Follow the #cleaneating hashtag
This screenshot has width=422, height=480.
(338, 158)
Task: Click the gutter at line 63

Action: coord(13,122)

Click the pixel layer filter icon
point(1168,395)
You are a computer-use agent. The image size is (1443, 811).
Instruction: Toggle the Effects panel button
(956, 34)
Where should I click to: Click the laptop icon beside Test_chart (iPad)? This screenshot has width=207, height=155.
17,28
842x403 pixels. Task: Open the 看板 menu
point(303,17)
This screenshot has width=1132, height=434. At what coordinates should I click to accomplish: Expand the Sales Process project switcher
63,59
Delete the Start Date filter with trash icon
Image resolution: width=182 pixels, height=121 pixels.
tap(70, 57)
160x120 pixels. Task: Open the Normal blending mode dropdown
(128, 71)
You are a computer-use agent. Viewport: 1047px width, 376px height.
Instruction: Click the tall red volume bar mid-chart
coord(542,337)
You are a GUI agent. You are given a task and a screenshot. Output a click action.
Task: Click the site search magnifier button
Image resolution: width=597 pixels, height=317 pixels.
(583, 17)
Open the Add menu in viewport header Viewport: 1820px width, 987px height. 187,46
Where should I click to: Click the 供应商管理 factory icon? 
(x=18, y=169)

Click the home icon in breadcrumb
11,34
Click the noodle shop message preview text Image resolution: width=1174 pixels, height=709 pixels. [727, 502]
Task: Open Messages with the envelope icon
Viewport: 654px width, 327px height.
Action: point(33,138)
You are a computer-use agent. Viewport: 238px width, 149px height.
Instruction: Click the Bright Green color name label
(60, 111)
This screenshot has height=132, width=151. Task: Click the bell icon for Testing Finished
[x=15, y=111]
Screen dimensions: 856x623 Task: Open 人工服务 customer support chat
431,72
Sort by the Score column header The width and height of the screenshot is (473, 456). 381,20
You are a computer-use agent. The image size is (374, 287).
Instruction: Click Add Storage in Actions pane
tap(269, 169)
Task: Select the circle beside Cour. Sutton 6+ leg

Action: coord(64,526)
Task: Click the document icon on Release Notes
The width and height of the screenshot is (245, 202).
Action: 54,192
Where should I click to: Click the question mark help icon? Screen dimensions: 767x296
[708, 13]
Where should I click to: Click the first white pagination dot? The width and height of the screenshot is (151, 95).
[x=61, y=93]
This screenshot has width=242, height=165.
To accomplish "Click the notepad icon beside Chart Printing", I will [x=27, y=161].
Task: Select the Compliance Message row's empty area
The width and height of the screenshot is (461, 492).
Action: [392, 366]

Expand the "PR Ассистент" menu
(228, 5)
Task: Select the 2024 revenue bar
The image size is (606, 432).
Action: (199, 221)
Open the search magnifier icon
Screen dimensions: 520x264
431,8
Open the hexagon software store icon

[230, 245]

▸ WHAT THE TASK REQUIRES: Retype each of the preceding records exactly as printed.

▸ YOUR SOLUTION:
Follow the #cleaneating hashtag
This screenshot has width=422, height=480.
(338, 158)
Task: Click the gutter at line 63

Action: coord(13,122)

Click the pixel layer filter icon
point(1168,395)
You are a computer-use agent. The image size is (1443, 811).
Instruction: Toggle the Effects panel button
(956, 34)
Where should I click to: Click the laptop icon beside Test_chart (iPad)? This screenshot has width=207, height=155.
17,28
842x403 pixels. Task: Open the 看板 menu
point(303,17)
This screenshot has width=1132, height=434. At what coordinates should I click to accomplish: Expand the Sales Process project switcher
63,59
Delete the Start Date filter with trash icon
Image resolution: width=182 pixels, height=121 pixels.
tap(70, 57)
160x120 pixels. Task: Open the Normal blending mode dropdown
(128, 71)
You are a computer-use agent. Viewport: 1047px width, 376px height.
Instruction: Click the tall red volume bar mid-chart
coord(542,337)
You are a GUI agent. You are given a task and a screenshot. Output a click action.
Task: Click the site search magnifier button
Image resolution: width=597 pixels, height=317 pixels.
(583, 17)
Open the Add menu in viewport header Viewport: 1820px width, 987px height. 187,46
Where should I click to: Click the 供应商管理 factory icon? 
(x=18, y=169)

Click the home icon in breadcrumb
11,34
Click the noodle shop message preview text Image resolution: width=1174 pixels, height=709 pixels. [727, 502]
Task: Open Messages with the envelope icon
Viewport: 654px width, 327px height.
Action: point(33,138)
You are a computer-use agent. Viewport: 238px width, 149px height.
Instruction: Click the Bright Green color name label
(60, 111)
This screenshot has height=132, width=151. Task: Click the bell icon for Testing Finished
[x=15, y=111]
Screen dimensions: 856x623 Task: Open 人工服务 customer support chat
431,72
Sort by the Score column header The width and height of the screenshot is (473, 456). 381,20
You are a computer-use agent. The image size is (374, 287).
Instruction: Click Add Storage in Actions pane
tap(269, 169)
Task: Select the circle beside Cour. Sutton 6+ leg

Action: coord(64,526)
Task: Click the document icon on Release Notes
The width and height of the screenshot is (245, 202).
Action: 54,192
Where should I click to: Click the question mark help icon? Screen dimensions: 767x296
[708, 13]
Where should I click to: Click the first white pagination dot? The width and height of the screenshot is (151, 95).
[x=61, y=93]
This screenshot has width=242, height=165.
To accomplish "Click the notepad icon beside Chart Printing", I will [x=27, y=161].
Task: Select the Compliance Message row's empty area
The width and height of the screenshot is (461, 492).
Action: [392, 366]

Expand the "PR Ассистент" menu
(228, 5)
Task: Select the 2024 revenue bar
The image size is (606, 432).
Action: (199, 221)
Open the search magnifier icon
Screen dimensions: 520x264
431,8
Open the hexagon software store icon

[230, 245]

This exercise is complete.